-- PASSAGE FOR REVIEW follows --
Take Away Points:
- Ibrutinib is superior to chlorambucil for frontline therapy in those treatment naïve patients >65 without deletion 17p.
- This could be an important step towards a broader approval and use of novel agents in treatment-naïve patients where the results are superior.
RESONATE-2 Trial:
It is no surprise that ibrutinib is a better therapy than old school chlorambucil. Almost any modern CLL therapy is better than single agent chlorambucil.
The importance of this study is its implications down the line.
By the way, to their credit, the designers of the trial excluded those with deletion 17p as the randomization to the chlorambucil arm would have been unethical. Traditional chemotherapy has no role in these difficult to treat patients
Trial Design:
Here is a simplified link that explains the trial design: http://www.btktrials.com/resonate-2
All the trial’s details are here.
-- PASSAGE FOR REVIEW concluded --
**WORK ORDER A**
Rewrite everything from "- This could" down to "down the line." in the RESONATE-2 summary, changing "old school" to "traditional".
**WORK ORDER B**
Extend the RESONATE-2 summary with a few sentences that pick up after its last line.
The records have no connection to the RESONATE-2 summary.
-- INFORMATION PROVIDED follows --
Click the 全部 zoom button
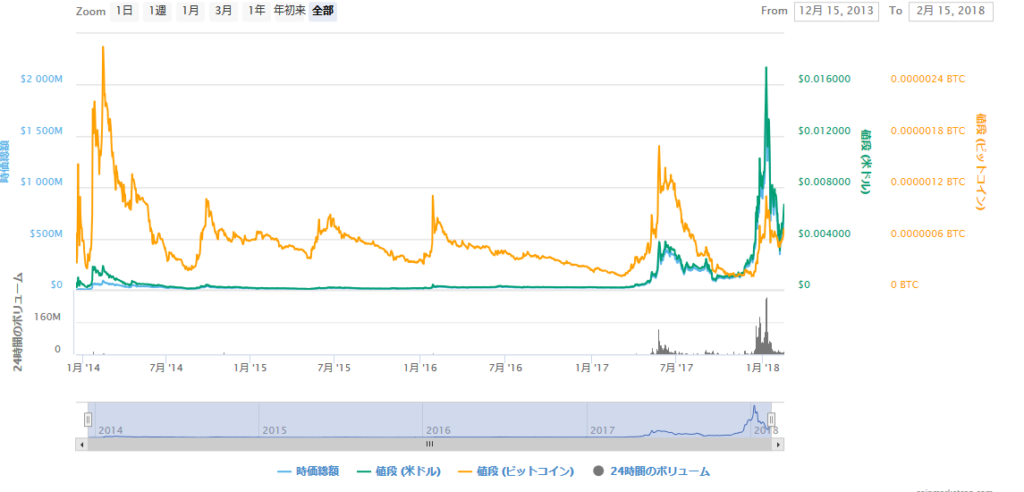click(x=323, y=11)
-- INFORMATION PROVIDED concluded --
-- INFORMATION PROVIDED follows --
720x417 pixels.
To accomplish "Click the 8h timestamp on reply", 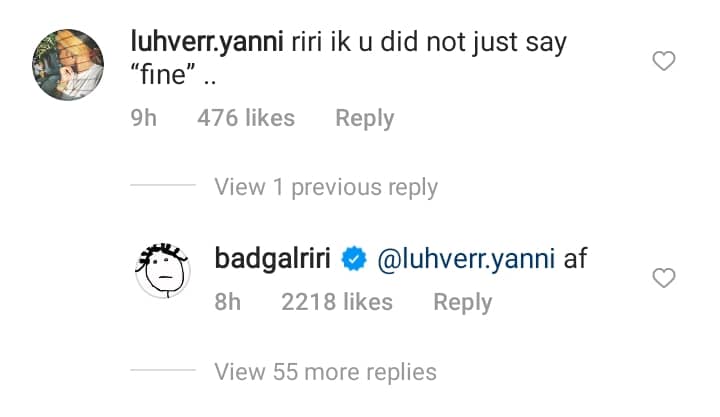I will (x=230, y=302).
-- INFORMATION PROVIDED concluded --
**REPLY A**
- This could be an important step towards a broader approval and use of novel agents in treatment-naïve patients where the results are superior.
RESONATE-2 Trial:
It is no surprise that ibrutinib is a better therapy than traditional chlorambucil. Almost any modern CLL therapy is better than single agent chlorambucil.
The importance of this study is its implications down the line.

**REPLY B**
Trial Results:
What they found is ”that ibrutinib (IMBRUVICA®) improved progression-free survival (PFS; primary endpoint) and multiple secondary endpoints including overall survival (OS) and overall response rate (ORR) in treatment-naïve patients with chronic lymphocytic leukemia or small lymphocytic lymphoma (CLL/SLL, respectively) in the final analysis of the Phase III RESONATE™-2 (PCYC-1115) trial.”
The press release is available here
This is, as expected, as impressive difference.
Trial Significance:
The importance of this Phase III trial is that it is an important step towards approval of ibrutinib as frontline therapy for those of us over 65 years old. That is what Phase III trials are designed to do.
My hope is that this is the slippery slope that leads to ibrutinib being increasingly available to all CLL patients, regardless of age or deletion 17p status. As a frontline option, ibrutinib clearly does better than in the relapsed and refractory patients, but it also blazes a path for idelalisib and other the emerging therapies to follow to become more accessible to treatment-naïve patients.
We owe our thanks to all the patients who volunteered for this research.